Looters
By Yusrizal KW
The 14-inch TV set for which Karam still owed Pak Polan several installments was on in the living room. His wife and children were watching the main feature that evening. Karam was smoking a cigarette which he had obtained on credit from Pak Bakir's shop. Karam and his wife had amassed numerous loans over the past two months after he was laid off from his job at a shoe factory after the monetary crisis started to bite.
Since then he had earned no income. Any money the family had came from the sale of their valuable possessions like his wife's ring, but in these expensive times even the money which this raised was next to insignificant.
Karam's wife had informed him earlier in the morning that the debts owed to Pak Bakir's shop and Bang Jupri's booth, both run up through the purchase of basic essentials, had grown considerably and both men had requested immediate payment. The dark shadow of having nothing to eat hovered over Karam's thoughts.
Karam inhaled deeply on the cigarette obtained on credit. The smoke rose, his thoughts became vague: how frightful life in poverty and debt was.

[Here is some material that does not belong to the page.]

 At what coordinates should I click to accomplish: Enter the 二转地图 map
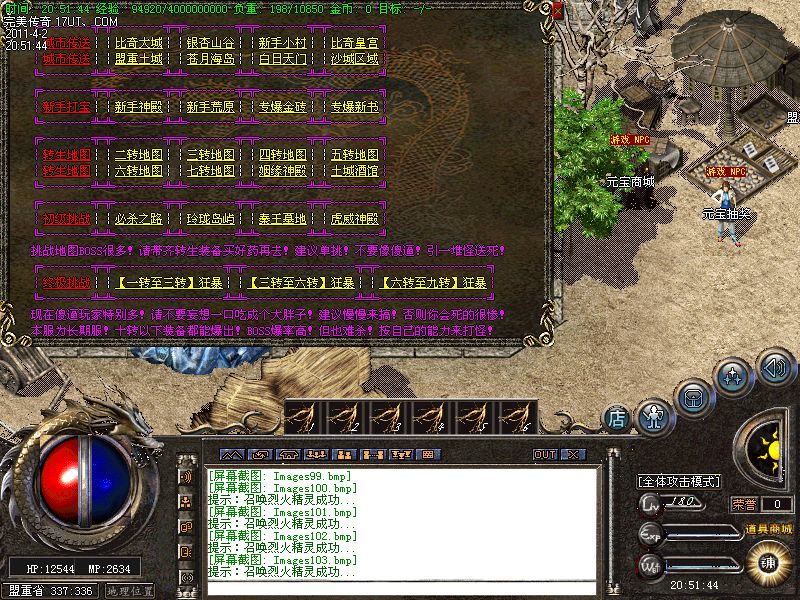tap(138, 155)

The TV he had bought four months earlier from Pak Polan when he was still working and had promised to pay for in installments. Now even daily food was almost unaffordable, let alone payments for the television.

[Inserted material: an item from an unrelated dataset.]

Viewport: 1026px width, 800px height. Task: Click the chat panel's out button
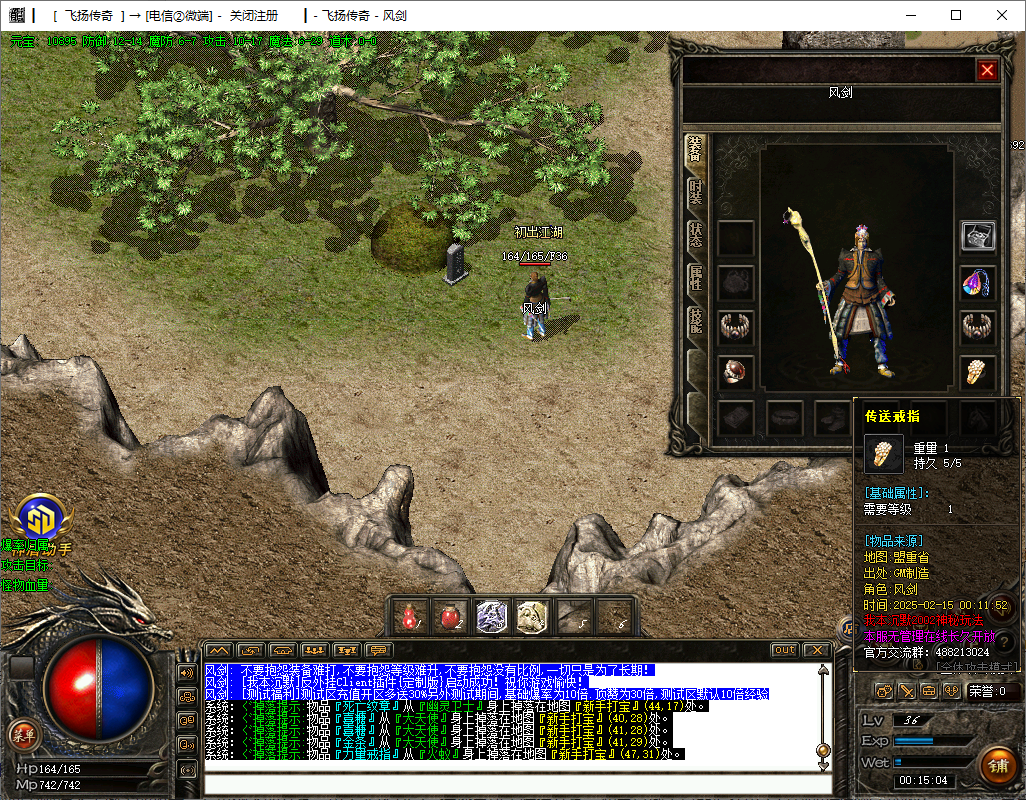(785, 650)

Karam imagined the cynical faces of Polan, Bakir and Jupri when they asked him for their money. Karam's spirits sank. He stubbed out the cigarette and lit another. The smoke curled up. He though off Anto, his eldest child in the second grade of junior high. Pikit, his second child whose school uniform was torn. And his youngest who wanted to drink condensed milk like the child next door.
"Father, the school fees for the last three months are still due and the exams are soon. If we don't pay the fees I cannot sit the exam. The principal said so," Anto had told him the previous morning. Karam imagined Anto quitting school.

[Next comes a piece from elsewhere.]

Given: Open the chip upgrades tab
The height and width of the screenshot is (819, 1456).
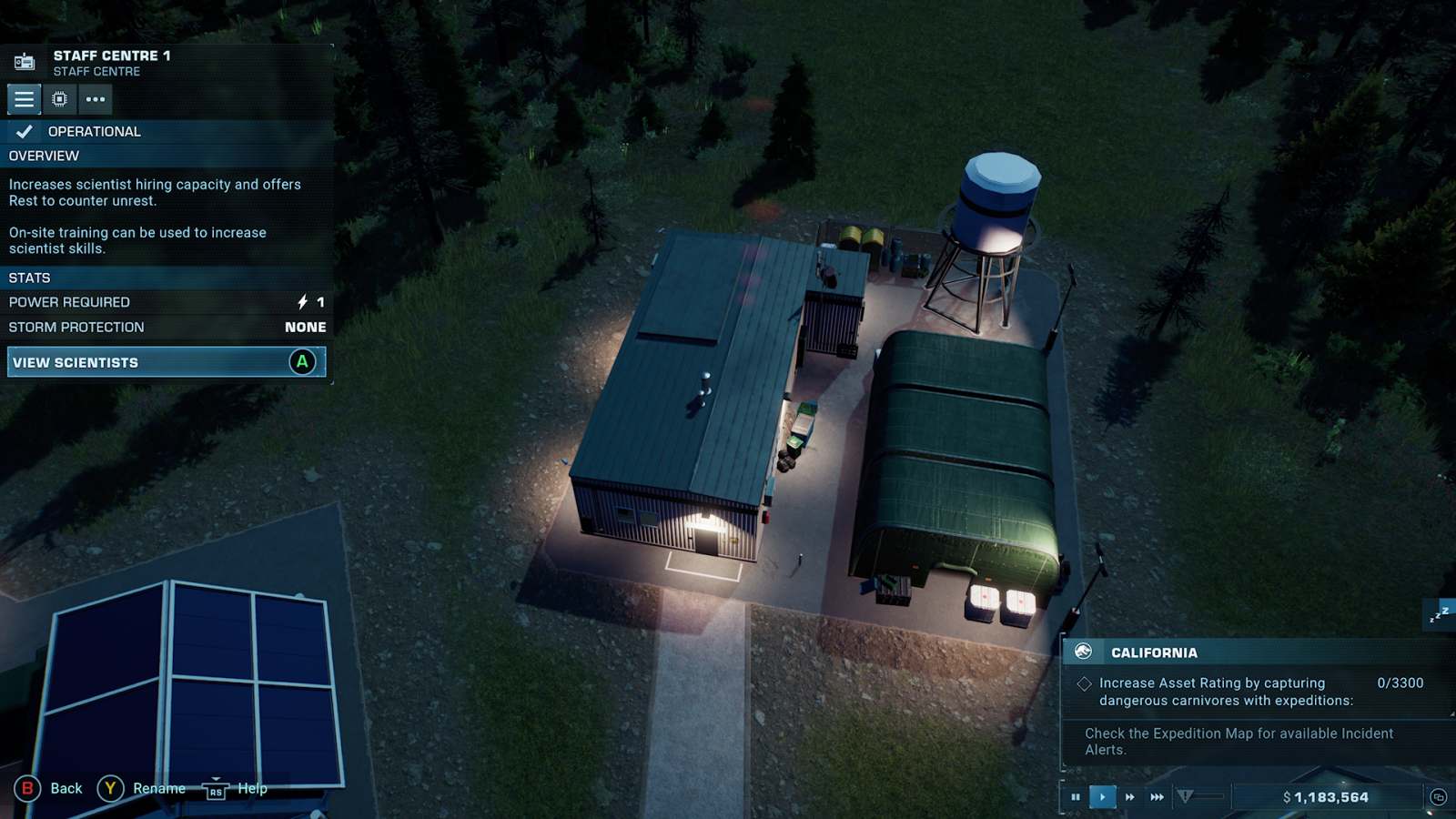Looking at the screenshot, I should [60, 99].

"I want to drink milk like Mimi," said Anis, the youngest.
Meanwhile, in the living room, his wife and two eldest children were clapping their hands and shouting while watching a program on the television set. The program was probably entertaining. Karam was happy and also sad, because the magic box was capable of giving joy to his wife and children. It also gave him a bitter sort of contentment -- the demands to repay the family debts were his responsibility as a husband, as a father.
Karam was sometimes puzzled. It was as though his wife and children had no worries. Sometimes they even said: "Tomorrow take another loan, Pak, please look for another job!" Karam remained silent, but unexpectedly they took his thin, ironic smile as a sign of approval.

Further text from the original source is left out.